[[ Text provided, beginning ]]
AMD are merging the architectures (UDNA) like nVidia but it's not going to be before 2026. (https://wccftech.com/amd-ryzen-zen-6-cpus-radeon-udna-gpus-u...)
7speter
You can use ROCM on consumer radeon as long as you pay more than 400 dollars for one of their gpus. Meanwhile, you can run stable diffusion with the -lowvram flag on a 3050 6gb that goes for 180 dollars
7speter
I have a mi50 with 16gb of hbm thats collecting dust (its Vega bases, so it can play games, I guess) because I don’t want to bother setting up a system with Ubuntu 20.04, the last version of Ubuntu the last version of ROCM that supported the MI50 works on.
With situations like this, its not hard to see why Nvidia totally dominates in the compute/ai market.
FuriouslyAdrift
AMD did over $5 billion in GPU compute (Instinct line) last year. Not nVidia numbers but also not bad. Customers love that they can actually get Instinct system rather than trying to compete with the hyperscalers for limited supplies of nVidia systems. Meta and Microsoft are the two biggest buyers of AMD Instincts, though...
AMD Instinct is also more power efficient and has comparable (if not better) performance for the same (or less) price.
[[ Text provided, end ]]
[[ Extracted data, beginning ]]
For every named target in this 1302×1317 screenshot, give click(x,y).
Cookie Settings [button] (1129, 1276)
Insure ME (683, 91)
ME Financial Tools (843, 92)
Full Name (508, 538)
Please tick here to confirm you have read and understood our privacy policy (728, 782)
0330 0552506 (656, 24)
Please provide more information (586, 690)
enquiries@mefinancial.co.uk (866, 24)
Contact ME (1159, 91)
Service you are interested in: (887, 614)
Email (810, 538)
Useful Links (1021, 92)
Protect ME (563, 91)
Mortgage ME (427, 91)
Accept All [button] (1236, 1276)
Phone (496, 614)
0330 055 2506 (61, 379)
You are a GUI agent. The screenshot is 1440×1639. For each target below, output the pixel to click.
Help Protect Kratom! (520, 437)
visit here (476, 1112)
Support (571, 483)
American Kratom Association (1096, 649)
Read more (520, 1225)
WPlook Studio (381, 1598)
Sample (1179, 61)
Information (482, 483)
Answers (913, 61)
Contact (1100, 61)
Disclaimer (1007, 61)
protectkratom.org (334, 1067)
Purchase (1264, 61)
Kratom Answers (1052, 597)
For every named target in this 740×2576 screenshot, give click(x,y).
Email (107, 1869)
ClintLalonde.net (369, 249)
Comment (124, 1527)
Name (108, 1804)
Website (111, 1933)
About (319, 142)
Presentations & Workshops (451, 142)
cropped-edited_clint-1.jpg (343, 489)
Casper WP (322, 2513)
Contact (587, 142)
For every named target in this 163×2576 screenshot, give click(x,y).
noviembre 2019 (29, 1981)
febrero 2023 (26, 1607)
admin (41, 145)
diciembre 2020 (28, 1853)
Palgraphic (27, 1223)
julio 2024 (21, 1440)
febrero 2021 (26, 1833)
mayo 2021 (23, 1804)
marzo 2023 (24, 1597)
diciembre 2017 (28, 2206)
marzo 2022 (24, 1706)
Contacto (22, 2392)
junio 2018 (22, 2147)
[[ Extracted data, end ]]
### Tasks to complete:
• a. In the forum thread on AMD and Nvidia GPUs, which two companies are named as the biggest buyers of AMD Instincts?
• b. Extend the forum thread on AMD and Nvidia GPUs with a few more lines, picking up after its last sentence.

### Answers to the exercise:
• a. Meta and Microsoft.

• b.
7speter
Meta and Microsoft buys hundreds of thousands of Nvidia accelerators a year, and are a big reason why everyone else has to compete for nvidia units.
slavik81
The MI50 may be considered deprecated in newer releases, but it seems to work fine in my experience. I have a Radeon VII in my workstation (which shares the same architecture) and I host the MI60 test machine for Debian AI Team. I haven't had any trouble with them.
For context, the submitter of the issue is Anush Elangovan from AMD who's recently been a lot more active on social after the SemiAnalysis article, and taking the reigns / responsibility of moving AMD's software efforts forward.
However you want to dissect this specific issue, I'd generally consider this a positive step and nice to see it hit the front page.